## Collected data entries
* * *

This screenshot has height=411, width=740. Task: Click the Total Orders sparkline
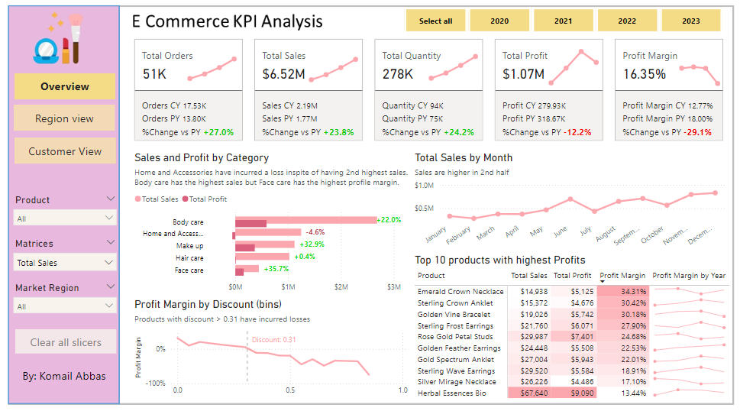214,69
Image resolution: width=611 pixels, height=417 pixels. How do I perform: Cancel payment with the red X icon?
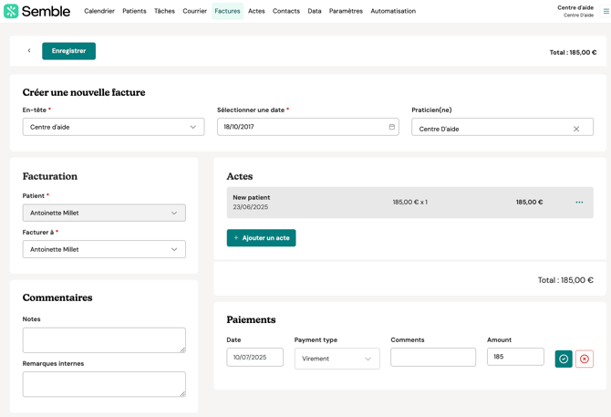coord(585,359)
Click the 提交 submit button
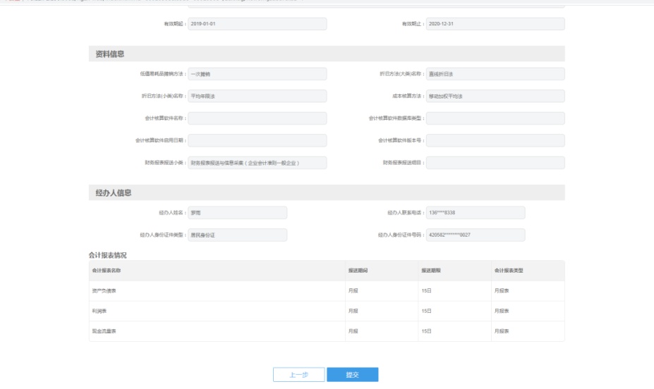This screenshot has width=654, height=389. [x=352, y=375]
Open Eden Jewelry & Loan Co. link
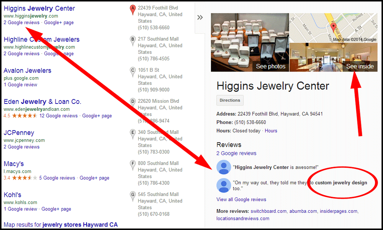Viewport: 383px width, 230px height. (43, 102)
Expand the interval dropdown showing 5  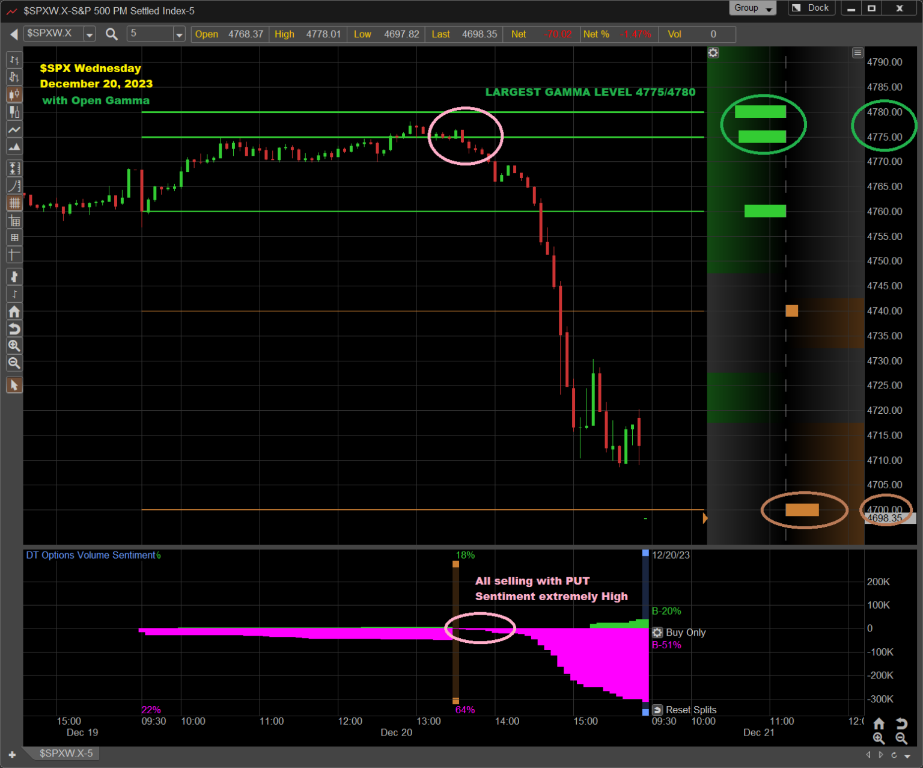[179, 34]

* * *

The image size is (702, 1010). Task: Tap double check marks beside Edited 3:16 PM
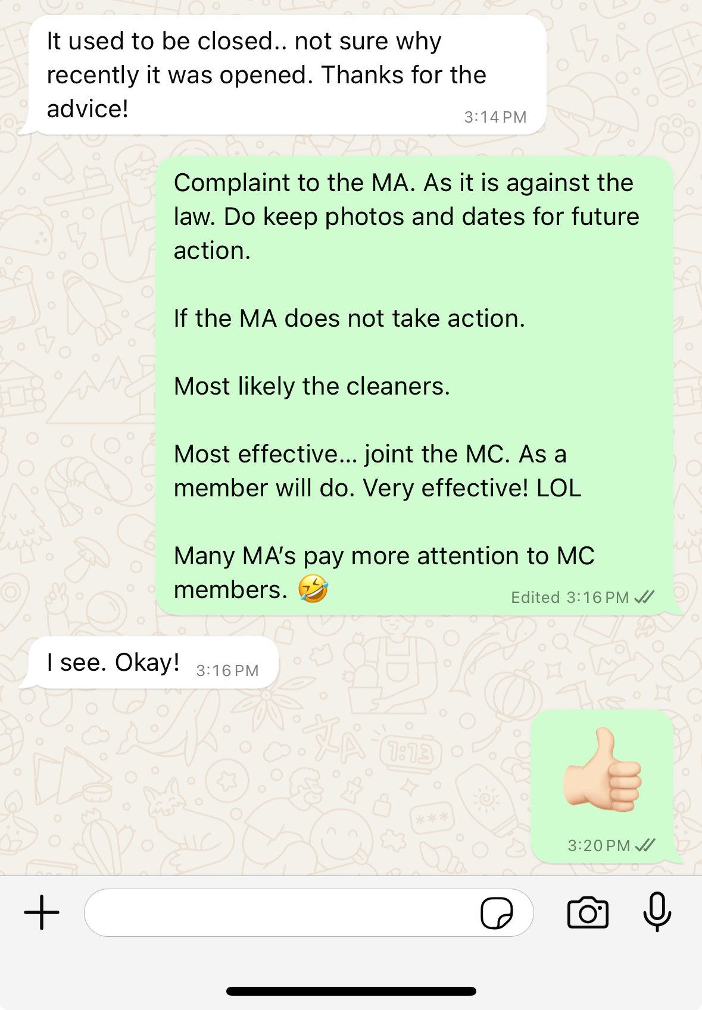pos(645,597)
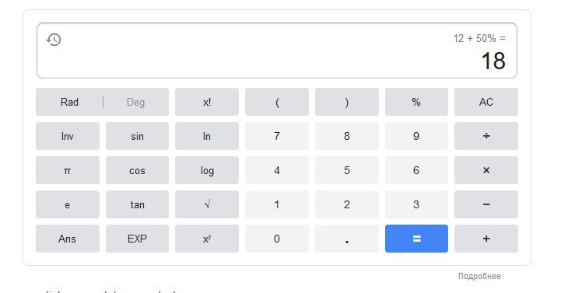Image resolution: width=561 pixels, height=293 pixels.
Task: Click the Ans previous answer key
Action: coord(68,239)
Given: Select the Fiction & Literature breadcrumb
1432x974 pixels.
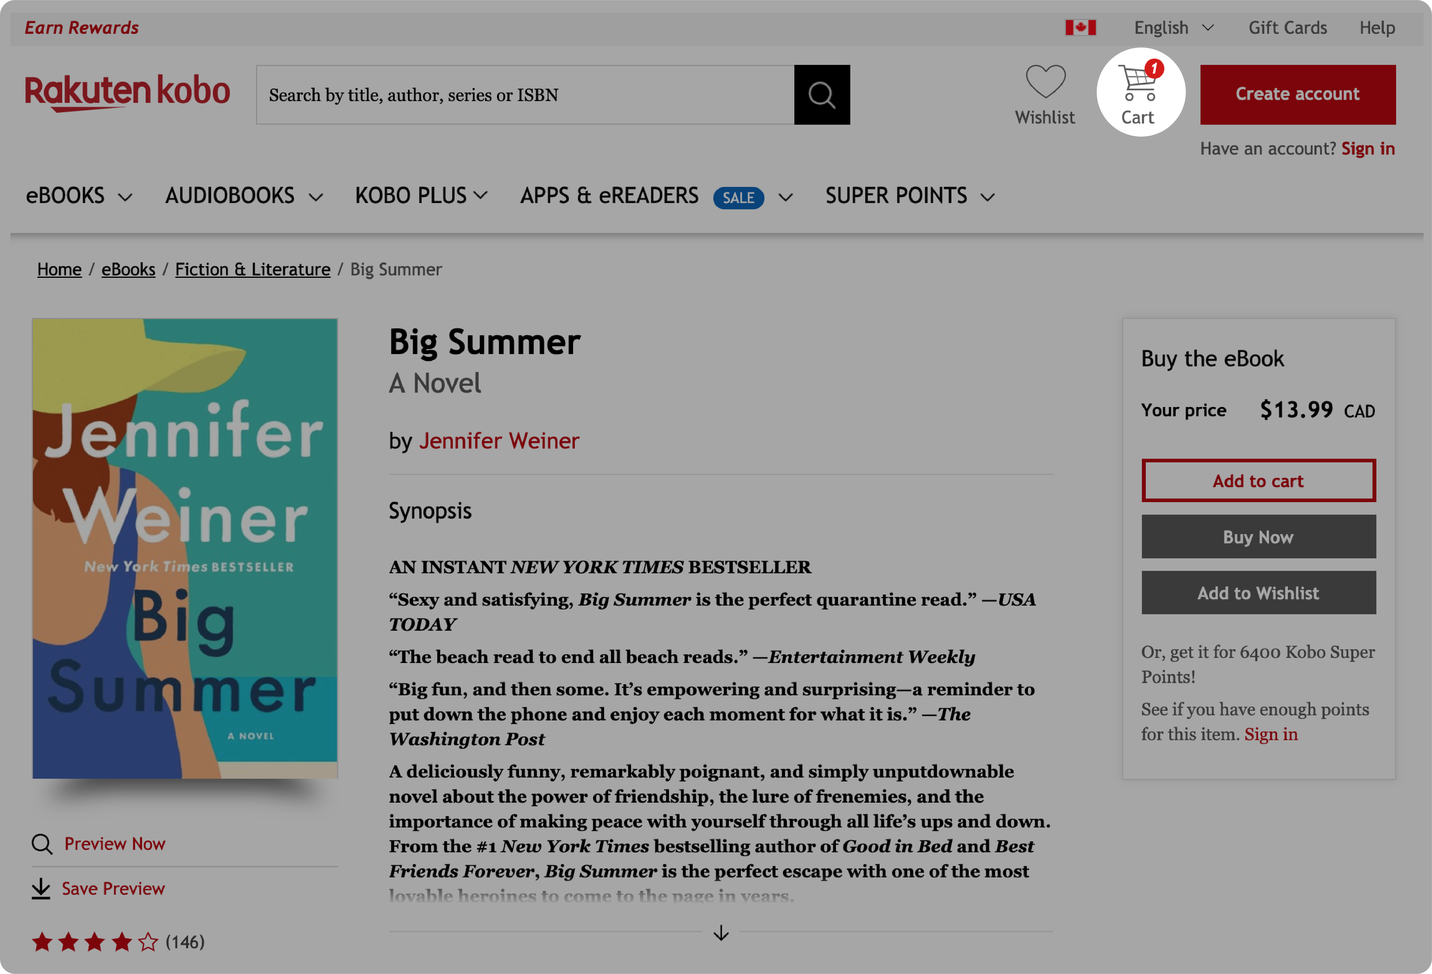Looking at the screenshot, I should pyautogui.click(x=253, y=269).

* * *

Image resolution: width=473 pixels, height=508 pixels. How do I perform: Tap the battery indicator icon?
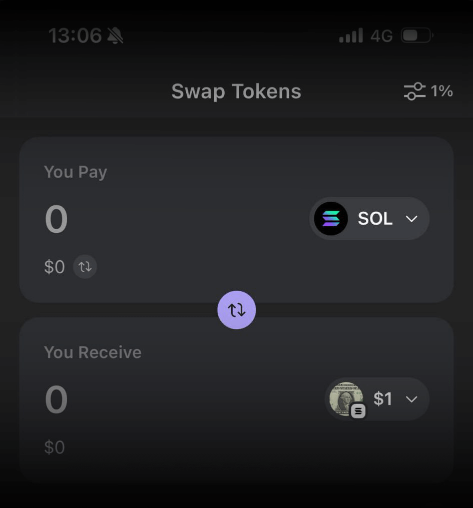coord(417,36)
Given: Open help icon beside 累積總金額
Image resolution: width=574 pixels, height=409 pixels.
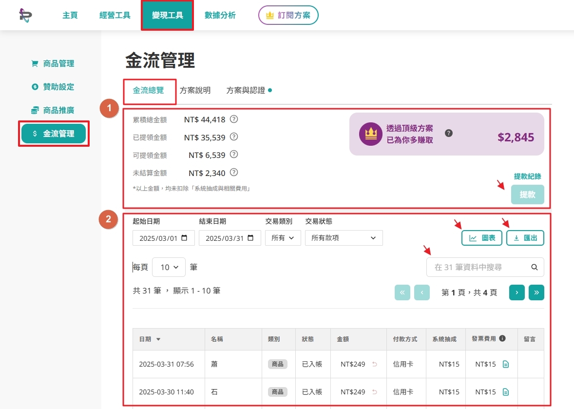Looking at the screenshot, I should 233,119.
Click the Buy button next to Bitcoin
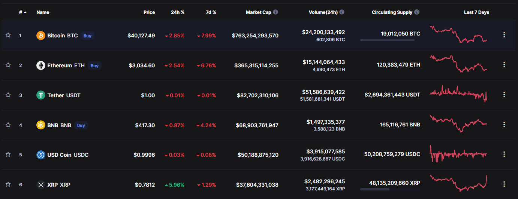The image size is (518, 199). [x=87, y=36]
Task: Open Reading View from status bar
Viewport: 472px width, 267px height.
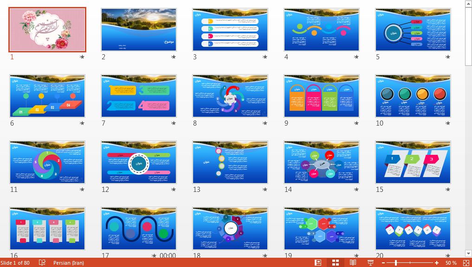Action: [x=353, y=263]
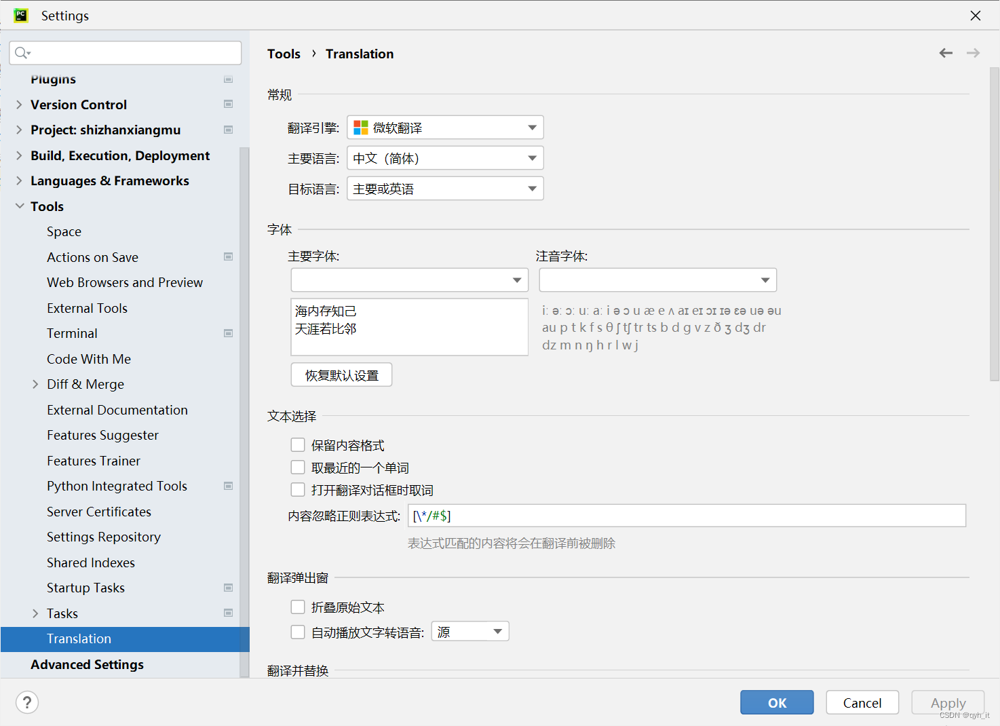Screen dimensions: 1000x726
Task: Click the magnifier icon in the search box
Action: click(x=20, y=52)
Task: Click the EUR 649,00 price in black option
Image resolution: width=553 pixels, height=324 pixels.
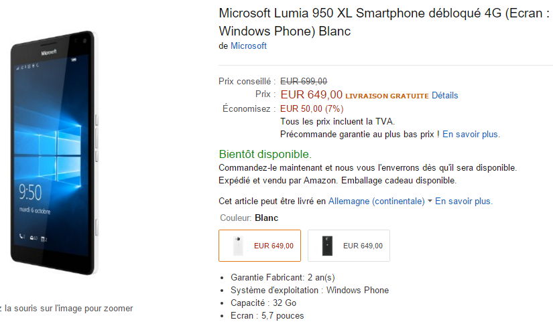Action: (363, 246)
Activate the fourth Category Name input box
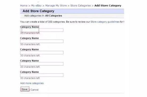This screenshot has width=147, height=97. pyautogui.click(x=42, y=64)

* * *

## Task brief
Which lines above contain "Given"? Show each of them.

## Result for this task
Given: Select the Fiction & Literature breadcrumb
Given: Open help icon beside 累積總金額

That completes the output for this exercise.